▸ Verilen metin
○ ○ ○ ○
2 Eylül 2008 Salı

Kurtulduk Mu?

"Atatürk bizi düşman elinden kurtardı, o olmasa bağımsız bir millet olmazdık, dinimizi istediğimiz gibi yaşayamazdık, hatta müslüman olmazdık, (affınıza sığınıyorum) Yunanlar bacılarımızın ırzına geçerdi, namus falan kalmazdı, emperyalist güçlere köle olurduk"
diye ezberleyip ezberletiyoruz. Hakikaten öyle mi? Ben bilemem, bunun deneyi yapılamaz. Ancak Birinci Dünya Savaşı'ndan sonra sömürülen ve bağımsızlık mücadelesi vermeyen devletlerle kıyas yaparak bir öngörüde bulunabiliriz. "Ulan nankör" deyip hala mankurtluk yapmak yerine eleştirel bir bakış açısıyla durup düşünmek, hata olduğu düşünülen yeri düzeltmek gerekir. Atatürkçü bir arkadaşa bu konu hakkında
"Şu anda Birinci Dünya Savaşı sonrası sömürülen devletlerden daha iyi bir konuma mı sahibiz?"
diye bir soru sormuştum. Vakit dar olduğu için tatmin edici bir cevap gelmemişti. Sömürgrcilere karşı nasıl bir kurtuluş mücadelesi verdiğimizi düşünürsek şu anki durumumuzun çok da iyi olduğu söylenemez. Şehit kanlarının hakkının verildiği iddia edilemez. Yoksa Türkiye'nin kendine has konumu ve durumu herşeyi değiştiriyor mu? Ya da CHP'den sonra iktidara gelen partilerin suçu mu şu anki durumumuz? Aklımda bu sorular varken aşağıdaki gibi bir yazıyla karşılaştım. Yine affınıza sığınarak isimlerin başındaki sıfatlara hiçbir rötuş yapmadan yazıyı olduğu gibi aktarıyorum:


Ladini (laik) T.C. devletinde, yahudi diktatör Mustafa Kemal‘e büyük kurtarıcı, kahraman denilir. Denilir ki: “Türk milletini ve vatanını o kurtardı. O olmasaydı Türk milleti yok olacaktı…” Peki, o düşman kimdi? Ülkeyi işgal edenler kimlerdi? Denilir ki: “İngilizler, Fransızlar, İtalyanlar, Yunanlılar. Bu işgalci düşmanlara karşı istiklal harbi yapıldı, ülke ve Türk milleti düşmanlardan kurtarıldı…(???)” gibi palavralarla mekteb-i ibtidâî (ilkokul)’dan beri yeni yetişen nesillerin beyinleri yıkanır.
○ ○ ○ ○
(Sözcük ve öğe konum verileri)
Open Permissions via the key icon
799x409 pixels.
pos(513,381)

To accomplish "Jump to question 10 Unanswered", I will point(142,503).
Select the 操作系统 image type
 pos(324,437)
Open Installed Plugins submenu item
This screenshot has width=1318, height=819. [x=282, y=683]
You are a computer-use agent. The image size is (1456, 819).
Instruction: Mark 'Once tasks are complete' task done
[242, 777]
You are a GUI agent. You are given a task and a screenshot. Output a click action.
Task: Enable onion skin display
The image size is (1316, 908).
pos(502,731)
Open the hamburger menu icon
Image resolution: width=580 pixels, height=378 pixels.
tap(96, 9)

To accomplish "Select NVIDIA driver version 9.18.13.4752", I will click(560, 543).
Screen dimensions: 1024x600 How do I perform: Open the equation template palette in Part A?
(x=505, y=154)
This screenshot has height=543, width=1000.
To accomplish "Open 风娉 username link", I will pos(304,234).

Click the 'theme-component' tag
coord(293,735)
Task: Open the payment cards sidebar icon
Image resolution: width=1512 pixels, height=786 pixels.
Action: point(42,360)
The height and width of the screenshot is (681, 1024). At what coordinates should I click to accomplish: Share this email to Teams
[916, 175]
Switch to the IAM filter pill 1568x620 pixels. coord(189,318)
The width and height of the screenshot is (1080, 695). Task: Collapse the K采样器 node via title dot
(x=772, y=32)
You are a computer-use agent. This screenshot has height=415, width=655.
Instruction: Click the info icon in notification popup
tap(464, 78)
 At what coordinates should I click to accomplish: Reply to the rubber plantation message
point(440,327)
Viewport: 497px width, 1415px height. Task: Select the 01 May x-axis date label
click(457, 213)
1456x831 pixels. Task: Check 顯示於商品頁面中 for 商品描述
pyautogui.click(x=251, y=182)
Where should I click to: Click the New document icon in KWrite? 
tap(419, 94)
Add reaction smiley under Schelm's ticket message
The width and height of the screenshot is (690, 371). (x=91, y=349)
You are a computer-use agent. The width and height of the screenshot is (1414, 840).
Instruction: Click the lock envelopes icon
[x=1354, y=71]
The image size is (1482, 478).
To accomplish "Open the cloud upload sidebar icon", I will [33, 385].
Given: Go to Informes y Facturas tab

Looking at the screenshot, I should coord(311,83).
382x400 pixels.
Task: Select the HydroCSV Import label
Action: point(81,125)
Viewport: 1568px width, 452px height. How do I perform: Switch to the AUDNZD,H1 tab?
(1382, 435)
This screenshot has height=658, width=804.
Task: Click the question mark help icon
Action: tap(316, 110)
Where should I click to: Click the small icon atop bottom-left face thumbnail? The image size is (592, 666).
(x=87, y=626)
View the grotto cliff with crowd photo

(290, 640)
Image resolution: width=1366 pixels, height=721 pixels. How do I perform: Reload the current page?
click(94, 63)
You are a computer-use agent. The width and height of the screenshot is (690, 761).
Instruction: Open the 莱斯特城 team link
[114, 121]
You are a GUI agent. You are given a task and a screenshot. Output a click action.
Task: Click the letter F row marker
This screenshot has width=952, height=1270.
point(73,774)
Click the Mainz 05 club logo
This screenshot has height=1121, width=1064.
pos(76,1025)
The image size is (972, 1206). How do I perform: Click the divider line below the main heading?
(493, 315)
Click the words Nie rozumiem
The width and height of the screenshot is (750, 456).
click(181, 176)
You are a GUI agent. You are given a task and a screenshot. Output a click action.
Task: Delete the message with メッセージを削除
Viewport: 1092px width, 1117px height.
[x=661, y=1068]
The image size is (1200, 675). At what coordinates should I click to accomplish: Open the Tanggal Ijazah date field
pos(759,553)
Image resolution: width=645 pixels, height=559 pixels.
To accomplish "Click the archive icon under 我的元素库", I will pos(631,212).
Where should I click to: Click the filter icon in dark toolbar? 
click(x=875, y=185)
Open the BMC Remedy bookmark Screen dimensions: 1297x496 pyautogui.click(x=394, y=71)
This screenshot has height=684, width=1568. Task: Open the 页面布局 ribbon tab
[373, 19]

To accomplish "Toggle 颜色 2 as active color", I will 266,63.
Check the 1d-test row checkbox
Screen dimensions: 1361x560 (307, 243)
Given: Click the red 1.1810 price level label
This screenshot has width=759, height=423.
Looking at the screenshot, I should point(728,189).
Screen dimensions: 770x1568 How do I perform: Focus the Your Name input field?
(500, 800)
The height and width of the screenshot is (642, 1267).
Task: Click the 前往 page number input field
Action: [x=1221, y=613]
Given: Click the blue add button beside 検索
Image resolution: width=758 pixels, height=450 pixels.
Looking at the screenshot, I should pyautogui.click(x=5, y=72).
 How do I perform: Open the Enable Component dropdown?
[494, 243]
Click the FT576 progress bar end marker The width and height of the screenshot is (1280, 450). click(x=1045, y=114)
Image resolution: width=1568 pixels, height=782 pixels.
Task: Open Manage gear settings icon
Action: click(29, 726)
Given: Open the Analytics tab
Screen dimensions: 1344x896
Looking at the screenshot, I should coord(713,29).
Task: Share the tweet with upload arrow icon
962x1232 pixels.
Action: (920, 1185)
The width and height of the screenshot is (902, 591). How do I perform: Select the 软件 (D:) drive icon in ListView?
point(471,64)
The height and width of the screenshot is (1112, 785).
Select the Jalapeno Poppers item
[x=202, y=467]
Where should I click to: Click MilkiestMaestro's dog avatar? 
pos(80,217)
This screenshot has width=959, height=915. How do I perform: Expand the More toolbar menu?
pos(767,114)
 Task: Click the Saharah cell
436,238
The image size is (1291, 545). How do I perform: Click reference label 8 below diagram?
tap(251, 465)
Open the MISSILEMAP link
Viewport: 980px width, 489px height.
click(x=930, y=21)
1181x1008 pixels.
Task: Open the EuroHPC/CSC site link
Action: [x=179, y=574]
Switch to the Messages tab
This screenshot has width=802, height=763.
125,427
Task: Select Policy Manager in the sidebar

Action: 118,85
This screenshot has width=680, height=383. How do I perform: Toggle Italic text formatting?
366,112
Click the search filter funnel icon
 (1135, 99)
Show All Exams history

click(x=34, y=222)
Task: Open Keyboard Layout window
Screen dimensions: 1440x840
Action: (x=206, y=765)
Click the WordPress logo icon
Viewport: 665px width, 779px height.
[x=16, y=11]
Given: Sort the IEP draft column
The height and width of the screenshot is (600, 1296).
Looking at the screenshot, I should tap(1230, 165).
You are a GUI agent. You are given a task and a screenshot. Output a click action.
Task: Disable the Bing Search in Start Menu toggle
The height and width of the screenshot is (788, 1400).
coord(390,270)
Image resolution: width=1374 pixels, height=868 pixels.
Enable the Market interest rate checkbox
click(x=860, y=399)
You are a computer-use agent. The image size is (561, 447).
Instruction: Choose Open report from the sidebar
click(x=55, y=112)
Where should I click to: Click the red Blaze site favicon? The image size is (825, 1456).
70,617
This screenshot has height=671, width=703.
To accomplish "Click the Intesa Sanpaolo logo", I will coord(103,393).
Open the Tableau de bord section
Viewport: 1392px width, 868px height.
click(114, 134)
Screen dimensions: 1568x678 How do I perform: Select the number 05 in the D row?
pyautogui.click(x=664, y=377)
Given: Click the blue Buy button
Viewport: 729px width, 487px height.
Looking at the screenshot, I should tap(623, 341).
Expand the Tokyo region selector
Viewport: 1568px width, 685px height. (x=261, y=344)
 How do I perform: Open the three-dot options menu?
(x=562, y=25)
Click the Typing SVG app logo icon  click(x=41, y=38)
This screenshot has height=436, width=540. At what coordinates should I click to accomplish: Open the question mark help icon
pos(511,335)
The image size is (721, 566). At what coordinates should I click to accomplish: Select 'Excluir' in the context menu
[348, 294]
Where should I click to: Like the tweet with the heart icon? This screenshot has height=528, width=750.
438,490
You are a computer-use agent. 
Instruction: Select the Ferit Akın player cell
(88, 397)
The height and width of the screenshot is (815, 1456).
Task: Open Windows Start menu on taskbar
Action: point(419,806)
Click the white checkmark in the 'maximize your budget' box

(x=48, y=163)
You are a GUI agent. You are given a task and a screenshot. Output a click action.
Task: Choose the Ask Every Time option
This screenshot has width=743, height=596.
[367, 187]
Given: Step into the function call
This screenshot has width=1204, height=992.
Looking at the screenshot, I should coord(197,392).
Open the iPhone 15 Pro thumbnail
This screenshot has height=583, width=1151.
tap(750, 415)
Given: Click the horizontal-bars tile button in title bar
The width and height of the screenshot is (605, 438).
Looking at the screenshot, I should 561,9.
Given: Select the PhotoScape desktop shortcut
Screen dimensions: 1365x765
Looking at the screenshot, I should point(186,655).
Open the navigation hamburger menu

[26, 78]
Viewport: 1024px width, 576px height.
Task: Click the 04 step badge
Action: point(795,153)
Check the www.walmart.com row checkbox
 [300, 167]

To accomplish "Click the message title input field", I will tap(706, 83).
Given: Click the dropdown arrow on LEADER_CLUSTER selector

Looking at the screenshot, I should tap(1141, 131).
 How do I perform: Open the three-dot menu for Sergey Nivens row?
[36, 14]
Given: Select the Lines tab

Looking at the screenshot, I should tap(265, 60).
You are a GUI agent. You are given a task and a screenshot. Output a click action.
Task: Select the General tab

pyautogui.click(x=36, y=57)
○ ○ ○ ○
▸ Verilen görev
Verilen metne göre yazar, Atatürkçü arkadaşına sorduğu soruya neden tatmin edici bir cevap alamamış?

▸ Doğru sonuç
Vakit dar olduğu için.